Tuesday, December 16, 2008

COLLEGE KID

It's official. I am going to college next fall. I got accepted into Aquinas. I will spend the next four years of my life studying and majoring in Art to become a high school art teacher. I want to minor in History or something else like that. After getting my acceptance letter, all I could think was that my life was starting, it has officially begun and I am scared silly about it. But my mind set is this, that I have been through many obstacles, and beaten them....and what ever comes my way now, will be a peace of cake. I am a shy, dependent kid who is scared to do a lot of things. But college is something I think I need to overcome this. I feel like I will stumble and hit the wall, but I already have so it's not like my world will fall around me. The only thing that I pray for is that I am able to stay close to God and impact the lives of teenagers. I want to change the world, and that starts with young minds. I have so much optimism and hope for the kids I know, and I want to mentor and shape them. I am scared that I will run out of time. I am scared that I won't have enough time on this earth to greatly impact it, and to share my heart and faith. I do have confidence in myself that I will go places and do great things in what time I do have. God is good and I must remind myself this. When all else fails, there is a God who is loving, standing tall in the ruble as dust is settling on the broken structures considered chaos. He rises above it all, and is a clear view in the distance. This is what we all need to remind ourselves, because I think that sometimes we get too wrapped up in worrying. We just need to relax and let God take the reigns....right?

2 comments:

Kimburley Sue said...

CONGRATS!!!!! aquinas is great! you might run into brett little there! :) and you will do great at studying art!
you are positively adorable and i know that wherever life brings you, Jesus will always be seen in your heart and how you treat others <3

You should try to do a semester abroad somewhere! And don't feel bad if you have a rough semester or if you get really homesick.. its normal. You just have to decide whether those feelings are temporary or permanent and either tough them out or find the place where you feel God is calling you.

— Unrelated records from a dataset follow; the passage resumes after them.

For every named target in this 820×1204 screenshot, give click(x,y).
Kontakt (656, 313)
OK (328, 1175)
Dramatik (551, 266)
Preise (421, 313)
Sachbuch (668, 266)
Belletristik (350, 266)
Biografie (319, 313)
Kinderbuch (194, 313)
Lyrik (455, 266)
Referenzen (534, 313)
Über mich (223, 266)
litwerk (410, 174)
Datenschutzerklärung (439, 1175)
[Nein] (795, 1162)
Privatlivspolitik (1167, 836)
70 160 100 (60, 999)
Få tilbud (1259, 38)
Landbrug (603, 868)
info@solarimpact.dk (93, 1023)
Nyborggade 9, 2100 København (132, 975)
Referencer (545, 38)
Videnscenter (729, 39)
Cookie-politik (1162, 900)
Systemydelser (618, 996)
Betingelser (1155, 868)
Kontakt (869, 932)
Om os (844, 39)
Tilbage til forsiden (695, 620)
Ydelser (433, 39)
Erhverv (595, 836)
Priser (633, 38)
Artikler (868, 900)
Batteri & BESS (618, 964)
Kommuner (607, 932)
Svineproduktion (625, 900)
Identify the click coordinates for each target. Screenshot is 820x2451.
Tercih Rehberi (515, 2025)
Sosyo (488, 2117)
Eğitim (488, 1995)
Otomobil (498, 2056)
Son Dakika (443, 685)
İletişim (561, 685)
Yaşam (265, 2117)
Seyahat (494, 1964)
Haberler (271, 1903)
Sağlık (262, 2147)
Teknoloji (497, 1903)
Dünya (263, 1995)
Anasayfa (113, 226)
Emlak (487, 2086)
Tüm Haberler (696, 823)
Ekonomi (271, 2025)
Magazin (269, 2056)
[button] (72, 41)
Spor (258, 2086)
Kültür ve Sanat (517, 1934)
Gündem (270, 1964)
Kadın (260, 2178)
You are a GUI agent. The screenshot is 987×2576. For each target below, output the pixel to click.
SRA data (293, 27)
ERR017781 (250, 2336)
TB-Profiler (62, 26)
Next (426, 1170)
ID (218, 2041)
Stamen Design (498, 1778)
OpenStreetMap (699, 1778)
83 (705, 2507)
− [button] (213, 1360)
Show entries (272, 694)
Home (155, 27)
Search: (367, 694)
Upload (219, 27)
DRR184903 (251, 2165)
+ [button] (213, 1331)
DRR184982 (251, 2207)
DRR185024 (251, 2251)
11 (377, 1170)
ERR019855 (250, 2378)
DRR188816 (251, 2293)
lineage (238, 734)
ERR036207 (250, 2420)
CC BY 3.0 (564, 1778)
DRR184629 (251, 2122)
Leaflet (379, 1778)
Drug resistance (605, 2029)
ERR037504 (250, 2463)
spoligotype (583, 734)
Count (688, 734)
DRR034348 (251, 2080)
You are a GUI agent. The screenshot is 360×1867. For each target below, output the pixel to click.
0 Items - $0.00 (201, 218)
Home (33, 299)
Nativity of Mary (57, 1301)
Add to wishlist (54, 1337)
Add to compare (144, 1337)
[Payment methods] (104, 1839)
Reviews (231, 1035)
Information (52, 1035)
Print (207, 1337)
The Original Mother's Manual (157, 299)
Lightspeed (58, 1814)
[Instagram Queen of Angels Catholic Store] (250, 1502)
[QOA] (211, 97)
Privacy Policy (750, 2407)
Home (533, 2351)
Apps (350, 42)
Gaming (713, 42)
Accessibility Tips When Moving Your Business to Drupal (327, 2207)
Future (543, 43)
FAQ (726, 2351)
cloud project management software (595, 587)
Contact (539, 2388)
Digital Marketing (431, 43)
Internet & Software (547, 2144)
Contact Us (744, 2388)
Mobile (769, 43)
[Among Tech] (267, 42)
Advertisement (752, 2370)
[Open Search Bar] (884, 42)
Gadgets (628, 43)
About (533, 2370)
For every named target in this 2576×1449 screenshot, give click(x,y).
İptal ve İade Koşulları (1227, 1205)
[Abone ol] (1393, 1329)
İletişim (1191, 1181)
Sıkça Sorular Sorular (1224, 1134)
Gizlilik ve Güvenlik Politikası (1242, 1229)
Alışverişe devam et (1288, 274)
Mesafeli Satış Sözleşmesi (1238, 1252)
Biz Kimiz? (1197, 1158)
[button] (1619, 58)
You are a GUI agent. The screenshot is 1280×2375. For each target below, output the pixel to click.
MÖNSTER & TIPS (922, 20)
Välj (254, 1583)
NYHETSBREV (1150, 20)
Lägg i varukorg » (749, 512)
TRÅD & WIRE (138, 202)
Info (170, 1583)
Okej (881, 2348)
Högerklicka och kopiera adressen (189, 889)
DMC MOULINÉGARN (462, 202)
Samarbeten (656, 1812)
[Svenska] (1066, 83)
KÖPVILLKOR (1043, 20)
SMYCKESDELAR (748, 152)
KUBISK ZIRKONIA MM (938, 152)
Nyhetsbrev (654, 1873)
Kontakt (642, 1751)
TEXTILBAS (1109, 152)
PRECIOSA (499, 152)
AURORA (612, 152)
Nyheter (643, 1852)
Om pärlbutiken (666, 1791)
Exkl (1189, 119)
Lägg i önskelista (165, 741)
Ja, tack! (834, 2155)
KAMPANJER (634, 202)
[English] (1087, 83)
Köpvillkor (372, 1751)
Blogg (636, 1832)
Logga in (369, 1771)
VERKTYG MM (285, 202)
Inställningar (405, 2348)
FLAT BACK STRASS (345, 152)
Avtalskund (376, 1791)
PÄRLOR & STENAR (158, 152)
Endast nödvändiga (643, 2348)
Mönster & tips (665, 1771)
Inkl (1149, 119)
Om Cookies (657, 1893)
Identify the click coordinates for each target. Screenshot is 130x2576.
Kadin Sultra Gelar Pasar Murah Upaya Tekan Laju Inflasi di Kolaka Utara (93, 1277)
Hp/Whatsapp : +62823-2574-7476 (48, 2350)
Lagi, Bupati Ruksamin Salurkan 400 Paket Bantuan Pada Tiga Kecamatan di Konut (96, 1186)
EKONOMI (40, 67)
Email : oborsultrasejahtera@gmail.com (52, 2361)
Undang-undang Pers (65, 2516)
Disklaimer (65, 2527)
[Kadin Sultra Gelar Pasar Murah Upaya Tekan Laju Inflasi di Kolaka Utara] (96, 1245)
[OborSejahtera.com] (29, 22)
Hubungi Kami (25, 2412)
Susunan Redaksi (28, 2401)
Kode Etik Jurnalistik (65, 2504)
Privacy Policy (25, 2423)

But, I have faith that Aquinas will do great things for you! I will be praying that its all that you hope it to be and that it provides you with the best spiritual, mental, physical, and intellectual education you can get :)

love you girly!

did you get my email?

Anonymous said...

YES!!! CONGRATS!!!! That is so awesome!!! Pretty much I had in mind to say what Kimmi already did, lol. Kimmi and I have both been through a few colleges, moving, and hitting walls, so seriously, if you feel like you need to talk, either of us would be more than happy to talk. I think that you will do great!! Anytime you need to talk, or maybe want me to come visit (I totally would love to!!) get a hold of me!!!